Setting: adult CF clinic, Aberdeen Royal Infirmary.
Target population: 12 patients aged ≥18years with CF associated lung disease who are clinically stable.
Intervention: as recommended for cystinosis, patients will be maintained on their normal CF medication. Oral cysteamine (Cystagon) will be increased from 450mg od to 450mg qds over three weeks, they will remain on 450mg qds for two weeks.
Assessment: face to face health outcome assessments will be carried out for all participants at recruitment/baseline, 1, 2, 3, and 5 and 6 weeks. Serial blood cysteamine levels will be measured in the first 24 hours after the first dose. Sputum cysteamine will be quantified after two weeks of full dose cysteamine 450mg qds. Disease specific health status (CFQ-R) will be assessed at baseline and after two weeks of full dose.
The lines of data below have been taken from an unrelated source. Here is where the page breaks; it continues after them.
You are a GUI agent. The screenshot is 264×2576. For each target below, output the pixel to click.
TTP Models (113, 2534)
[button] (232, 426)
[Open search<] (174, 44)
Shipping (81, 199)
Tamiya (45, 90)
At each assessment, lung function (FEV1, FVC), adverse reactions and serious adverse events will be ascertained. Blood samples will be taken for measurement of haematological and biochemical parameters that are recognised, but rare side effects of cysteamine. Sputum samples at each assessment will be analysed microbiologically (quantitative, antibiotic sensitivity and rheology) to assess effects of cysteamine on sputum microbiology, sputum collected prior to first dosing will be used to develop a laboratory based method to quantify cysteamine in sputum.